Weak domestic demand 'biggest threat for UK firms'
Weak domestic demand is "the biggest threat to UK firms", a survey has claimed.
The Business on Britain study by Lloyds TSB Commercial Business found that low domestic demand was cited by 53% of respondents.
This was followed by a lack of available finance, 23%, and excessive regulation, 19%.
Lloyds TSB said the survey, which questioned 1,800 UK firms, showed that the economy remained "fragile".
It added that with companies continuing to be affected by higher energy bills and materials costs, their profit outlook "remains weak", despite 36% of firms putting up their prices over the past six weeks.
As a result of this, Lloyds TSB said only 19% of firms were planning to increase their levels of investment, while 21% were planning cuts.
Yet while domestic demand remains weak, the survey found that export orders remain strong, with 46% of firms expecting to see a rise in overseas sales in the coming six months, and only eight per cent predicting a fall.

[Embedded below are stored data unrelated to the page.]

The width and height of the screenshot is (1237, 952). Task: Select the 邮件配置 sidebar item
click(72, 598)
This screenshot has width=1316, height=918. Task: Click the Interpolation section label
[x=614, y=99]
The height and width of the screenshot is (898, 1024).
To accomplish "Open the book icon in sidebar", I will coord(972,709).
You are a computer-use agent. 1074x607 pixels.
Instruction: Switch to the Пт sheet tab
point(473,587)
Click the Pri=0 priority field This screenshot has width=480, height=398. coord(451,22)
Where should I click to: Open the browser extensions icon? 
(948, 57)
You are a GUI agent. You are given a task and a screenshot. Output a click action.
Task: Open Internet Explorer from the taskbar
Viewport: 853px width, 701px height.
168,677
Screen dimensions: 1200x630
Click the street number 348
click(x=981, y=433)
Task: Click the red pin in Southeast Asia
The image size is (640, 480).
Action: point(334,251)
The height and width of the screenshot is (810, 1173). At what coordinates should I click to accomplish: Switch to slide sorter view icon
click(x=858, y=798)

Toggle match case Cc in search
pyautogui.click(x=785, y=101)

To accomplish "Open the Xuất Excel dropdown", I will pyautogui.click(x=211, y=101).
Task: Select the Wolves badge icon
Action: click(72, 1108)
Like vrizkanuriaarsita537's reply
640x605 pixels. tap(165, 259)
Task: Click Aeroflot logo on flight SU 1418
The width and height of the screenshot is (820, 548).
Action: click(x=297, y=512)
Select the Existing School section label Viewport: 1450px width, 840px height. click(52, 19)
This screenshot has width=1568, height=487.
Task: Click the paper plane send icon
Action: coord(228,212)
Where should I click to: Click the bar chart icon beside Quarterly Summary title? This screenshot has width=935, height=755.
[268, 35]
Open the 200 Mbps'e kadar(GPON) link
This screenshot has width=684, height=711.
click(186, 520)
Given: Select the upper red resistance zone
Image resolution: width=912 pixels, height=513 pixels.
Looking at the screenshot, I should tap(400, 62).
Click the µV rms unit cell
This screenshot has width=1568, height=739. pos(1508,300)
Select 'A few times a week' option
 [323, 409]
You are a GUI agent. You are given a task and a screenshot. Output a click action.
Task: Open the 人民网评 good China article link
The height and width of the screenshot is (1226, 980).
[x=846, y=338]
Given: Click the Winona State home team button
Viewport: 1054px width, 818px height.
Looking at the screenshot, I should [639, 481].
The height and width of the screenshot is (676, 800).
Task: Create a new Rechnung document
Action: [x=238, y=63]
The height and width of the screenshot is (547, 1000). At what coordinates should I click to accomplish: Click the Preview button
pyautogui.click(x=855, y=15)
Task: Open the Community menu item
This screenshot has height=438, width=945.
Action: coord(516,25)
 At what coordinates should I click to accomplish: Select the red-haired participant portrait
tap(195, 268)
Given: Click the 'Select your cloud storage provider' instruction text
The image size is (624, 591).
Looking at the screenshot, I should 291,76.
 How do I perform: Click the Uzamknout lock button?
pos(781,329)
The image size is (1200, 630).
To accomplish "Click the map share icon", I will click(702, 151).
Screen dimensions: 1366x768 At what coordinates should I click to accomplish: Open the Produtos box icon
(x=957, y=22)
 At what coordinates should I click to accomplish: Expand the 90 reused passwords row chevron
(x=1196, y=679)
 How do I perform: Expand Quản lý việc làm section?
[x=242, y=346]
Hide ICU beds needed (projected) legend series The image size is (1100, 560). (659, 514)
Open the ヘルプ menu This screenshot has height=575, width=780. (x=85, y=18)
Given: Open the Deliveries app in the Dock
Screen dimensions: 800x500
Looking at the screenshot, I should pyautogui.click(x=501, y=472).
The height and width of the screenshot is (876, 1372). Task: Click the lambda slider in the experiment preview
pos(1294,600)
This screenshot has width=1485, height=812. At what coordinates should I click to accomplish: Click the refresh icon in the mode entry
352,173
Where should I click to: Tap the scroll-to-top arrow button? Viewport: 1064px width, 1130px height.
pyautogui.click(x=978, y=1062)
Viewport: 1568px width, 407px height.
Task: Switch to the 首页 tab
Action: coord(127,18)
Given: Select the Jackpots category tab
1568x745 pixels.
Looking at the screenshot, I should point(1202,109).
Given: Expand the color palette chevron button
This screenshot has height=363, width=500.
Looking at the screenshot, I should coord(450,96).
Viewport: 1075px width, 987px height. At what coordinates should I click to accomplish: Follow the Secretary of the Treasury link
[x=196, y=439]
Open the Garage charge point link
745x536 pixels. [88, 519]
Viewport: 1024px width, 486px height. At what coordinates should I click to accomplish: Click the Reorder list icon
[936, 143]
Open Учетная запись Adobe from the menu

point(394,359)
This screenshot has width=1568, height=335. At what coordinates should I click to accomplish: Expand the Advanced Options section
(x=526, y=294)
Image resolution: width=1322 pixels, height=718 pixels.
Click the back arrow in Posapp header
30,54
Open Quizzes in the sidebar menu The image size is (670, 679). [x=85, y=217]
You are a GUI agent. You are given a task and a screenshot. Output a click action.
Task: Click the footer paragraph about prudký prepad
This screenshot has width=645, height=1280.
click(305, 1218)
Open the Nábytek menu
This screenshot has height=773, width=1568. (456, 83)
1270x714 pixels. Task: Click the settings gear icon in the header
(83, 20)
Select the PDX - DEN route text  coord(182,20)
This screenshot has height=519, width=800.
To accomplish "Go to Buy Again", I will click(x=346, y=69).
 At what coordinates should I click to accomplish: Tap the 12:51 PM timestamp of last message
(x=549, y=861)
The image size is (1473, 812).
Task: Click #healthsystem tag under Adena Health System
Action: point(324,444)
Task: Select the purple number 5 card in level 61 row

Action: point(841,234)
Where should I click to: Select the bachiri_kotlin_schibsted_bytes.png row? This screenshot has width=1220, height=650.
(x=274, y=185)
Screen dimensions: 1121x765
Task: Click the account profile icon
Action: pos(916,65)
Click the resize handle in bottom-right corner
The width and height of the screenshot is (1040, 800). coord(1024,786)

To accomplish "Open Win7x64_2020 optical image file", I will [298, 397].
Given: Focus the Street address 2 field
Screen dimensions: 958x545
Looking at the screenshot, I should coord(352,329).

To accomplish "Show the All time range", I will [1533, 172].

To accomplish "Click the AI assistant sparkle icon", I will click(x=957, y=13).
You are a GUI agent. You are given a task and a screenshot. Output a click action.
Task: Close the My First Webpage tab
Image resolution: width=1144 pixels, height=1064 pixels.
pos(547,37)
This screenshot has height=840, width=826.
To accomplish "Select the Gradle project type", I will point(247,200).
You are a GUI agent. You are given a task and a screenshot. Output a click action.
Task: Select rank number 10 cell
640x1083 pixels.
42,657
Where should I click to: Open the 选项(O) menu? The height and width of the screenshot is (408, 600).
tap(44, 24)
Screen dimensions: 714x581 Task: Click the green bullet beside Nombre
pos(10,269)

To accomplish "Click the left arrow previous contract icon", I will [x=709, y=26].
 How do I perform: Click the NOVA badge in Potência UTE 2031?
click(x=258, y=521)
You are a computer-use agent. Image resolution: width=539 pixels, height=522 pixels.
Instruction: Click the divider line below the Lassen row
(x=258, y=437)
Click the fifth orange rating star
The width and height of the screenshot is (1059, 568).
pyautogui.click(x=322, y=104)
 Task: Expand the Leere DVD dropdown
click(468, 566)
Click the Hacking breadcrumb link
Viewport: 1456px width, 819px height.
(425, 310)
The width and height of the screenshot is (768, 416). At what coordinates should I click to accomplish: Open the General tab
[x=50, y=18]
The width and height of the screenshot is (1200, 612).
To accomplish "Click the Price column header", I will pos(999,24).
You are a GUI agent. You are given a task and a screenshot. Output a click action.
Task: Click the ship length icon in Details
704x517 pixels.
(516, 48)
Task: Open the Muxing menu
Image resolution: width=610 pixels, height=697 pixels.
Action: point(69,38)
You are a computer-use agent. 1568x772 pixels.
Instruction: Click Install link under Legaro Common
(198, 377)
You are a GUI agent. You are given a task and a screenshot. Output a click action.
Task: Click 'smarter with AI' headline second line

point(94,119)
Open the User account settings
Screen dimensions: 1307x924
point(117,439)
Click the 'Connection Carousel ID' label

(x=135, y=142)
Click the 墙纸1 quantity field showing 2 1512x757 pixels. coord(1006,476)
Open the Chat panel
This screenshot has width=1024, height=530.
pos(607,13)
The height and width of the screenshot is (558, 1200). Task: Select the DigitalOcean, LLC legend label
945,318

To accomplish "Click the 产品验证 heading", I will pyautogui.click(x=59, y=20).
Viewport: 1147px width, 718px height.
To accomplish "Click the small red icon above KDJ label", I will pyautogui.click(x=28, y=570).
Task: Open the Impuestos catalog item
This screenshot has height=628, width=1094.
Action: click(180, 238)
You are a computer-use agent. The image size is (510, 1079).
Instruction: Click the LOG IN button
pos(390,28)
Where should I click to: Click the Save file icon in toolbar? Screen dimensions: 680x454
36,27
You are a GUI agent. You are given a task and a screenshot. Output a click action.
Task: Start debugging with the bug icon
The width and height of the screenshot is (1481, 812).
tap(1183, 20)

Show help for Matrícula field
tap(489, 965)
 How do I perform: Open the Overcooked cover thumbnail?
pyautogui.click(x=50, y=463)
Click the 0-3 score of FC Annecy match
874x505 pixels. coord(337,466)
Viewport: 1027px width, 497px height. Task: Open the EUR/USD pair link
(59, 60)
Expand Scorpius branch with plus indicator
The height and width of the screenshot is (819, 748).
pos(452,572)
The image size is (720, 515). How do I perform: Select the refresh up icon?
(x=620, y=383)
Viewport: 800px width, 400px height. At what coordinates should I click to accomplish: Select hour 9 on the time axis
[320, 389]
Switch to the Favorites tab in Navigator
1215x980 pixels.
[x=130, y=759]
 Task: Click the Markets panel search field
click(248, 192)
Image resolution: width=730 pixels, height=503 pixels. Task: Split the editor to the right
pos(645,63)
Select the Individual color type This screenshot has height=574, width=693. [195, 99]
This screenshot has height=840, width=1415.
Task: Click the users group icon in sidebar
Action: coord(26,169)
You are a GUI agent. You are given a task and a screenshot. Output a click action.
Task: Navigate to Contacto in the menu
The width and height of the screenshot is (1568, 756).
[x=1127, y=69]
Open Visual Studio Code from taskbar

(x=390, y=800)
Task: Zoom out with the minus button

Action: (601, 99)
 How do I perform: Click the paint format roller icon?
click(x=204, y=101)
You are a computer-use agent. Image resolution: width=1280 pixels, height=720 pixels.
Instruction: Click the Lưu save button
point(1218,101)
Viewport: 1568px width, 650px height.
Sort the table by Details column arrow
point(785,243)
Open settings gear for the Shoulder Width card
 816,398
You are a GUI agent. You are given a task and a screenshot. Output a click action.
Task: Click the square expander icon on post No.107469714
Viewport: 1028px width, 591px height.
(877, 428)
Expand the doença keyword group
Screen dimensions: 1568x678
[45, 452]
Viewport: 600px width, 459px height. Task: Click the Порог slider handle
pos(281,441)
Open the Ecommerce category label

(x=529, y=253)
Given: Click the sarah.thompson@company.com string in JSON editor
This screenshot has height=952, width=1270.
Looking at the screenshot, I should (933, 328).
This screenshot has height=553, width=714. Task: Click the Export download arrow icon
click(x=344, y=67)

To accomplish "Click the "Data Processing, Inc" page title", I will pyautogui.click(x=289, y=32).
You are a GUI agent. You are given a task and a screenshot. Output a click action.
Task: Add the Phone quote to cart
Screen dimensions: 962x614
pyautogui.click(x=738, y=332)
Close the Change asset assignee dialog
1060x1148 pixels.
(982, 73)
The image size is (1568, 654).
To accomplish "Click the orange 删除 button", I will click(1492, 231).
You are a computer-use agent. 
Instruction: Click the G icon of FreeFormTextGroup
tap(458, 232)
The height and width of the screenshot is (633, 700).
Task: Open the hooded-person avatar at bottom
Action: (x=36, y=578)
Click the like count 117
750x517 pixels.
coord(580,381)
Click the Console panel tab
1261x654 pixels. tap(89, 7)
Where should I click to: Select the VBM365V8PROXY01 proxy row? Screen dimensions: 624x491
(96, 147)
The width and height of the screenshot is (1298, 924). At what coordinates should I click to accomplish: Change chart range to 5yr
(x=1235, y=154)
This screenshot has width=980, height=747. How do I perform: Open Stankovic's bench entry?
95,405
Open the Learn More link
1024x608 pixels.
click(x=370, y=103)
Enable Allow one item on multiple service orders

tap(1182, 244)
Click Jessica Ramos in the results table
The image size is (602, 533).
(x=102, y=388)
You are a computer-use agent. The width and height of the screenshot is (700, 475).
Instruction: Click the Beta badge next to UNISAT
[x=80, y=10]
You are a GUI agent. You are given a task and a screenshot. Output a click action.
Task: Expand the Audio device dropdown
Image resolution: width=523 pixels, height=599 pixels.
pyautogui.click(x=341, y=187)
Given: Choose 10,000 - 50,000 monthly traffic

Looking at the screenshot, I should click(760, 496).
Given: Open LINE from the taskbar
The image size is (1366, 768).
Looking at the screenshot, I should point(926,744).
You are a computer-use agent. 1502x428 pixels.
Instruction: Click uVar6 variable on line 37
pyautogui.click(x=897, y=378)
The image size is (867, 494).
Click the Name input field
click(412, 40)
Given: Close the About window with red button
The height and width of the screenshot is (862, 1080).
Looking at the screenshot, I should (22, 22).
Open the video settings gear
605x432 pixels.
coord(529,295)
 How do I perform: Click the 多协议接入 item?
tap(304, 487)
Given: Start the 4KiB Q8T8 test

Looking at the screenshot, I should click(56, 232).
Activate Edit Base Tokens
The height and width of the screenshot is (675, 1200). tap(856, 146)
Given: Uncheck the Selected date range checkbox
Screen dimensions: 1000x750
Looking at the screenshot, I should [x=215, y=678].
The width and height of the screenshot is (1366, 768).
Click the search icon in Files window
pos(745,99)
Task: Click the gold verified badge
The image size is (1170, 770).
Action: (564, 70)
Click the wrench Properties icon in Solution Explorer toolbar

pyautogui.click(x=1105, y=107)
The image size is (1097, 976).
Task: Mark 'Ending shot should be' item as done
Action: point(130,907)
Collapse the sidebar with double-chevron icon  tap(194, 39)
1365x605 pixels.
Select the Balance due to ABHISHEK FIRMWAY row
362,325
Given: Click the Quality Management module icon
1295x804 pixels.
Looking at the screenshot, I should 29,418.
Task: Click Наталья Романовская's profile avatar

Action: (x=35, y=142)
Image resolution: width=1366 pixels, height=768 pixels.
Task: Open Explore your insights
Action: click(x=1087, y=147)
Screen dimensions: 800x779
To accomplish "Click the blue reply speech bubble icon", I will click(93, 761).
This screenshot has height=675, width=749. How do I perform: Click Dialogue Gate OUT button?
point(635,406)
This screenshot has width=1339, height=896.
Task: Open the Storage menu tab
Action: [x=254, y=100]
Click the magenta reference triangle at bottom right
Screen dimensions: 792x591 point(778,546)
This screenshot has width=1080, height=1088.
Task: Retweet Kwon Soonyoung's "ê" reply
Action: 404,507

John Maltby, managing director of Lloyds TSB Commercial, said: "With domestic demand in the doldrums, and confidence still muted, it is understandable that firms are worried about investing for the future.
"The fact is that if businesses do not invest, it could damage an already fragile recovery, and result in even slower growth."
On a regional basis, the survey found that firms in London were the most confident, followed by those in Wales, and Yorkshire.
Firms in the north-east of England were the most under confident.
Business confidence across the UK as a whole was up slightly from six months ago, but still low.
Companies in the hospitality and leisure industries, business services and manufacturing were the most optimistic. Those in healthcare were the least.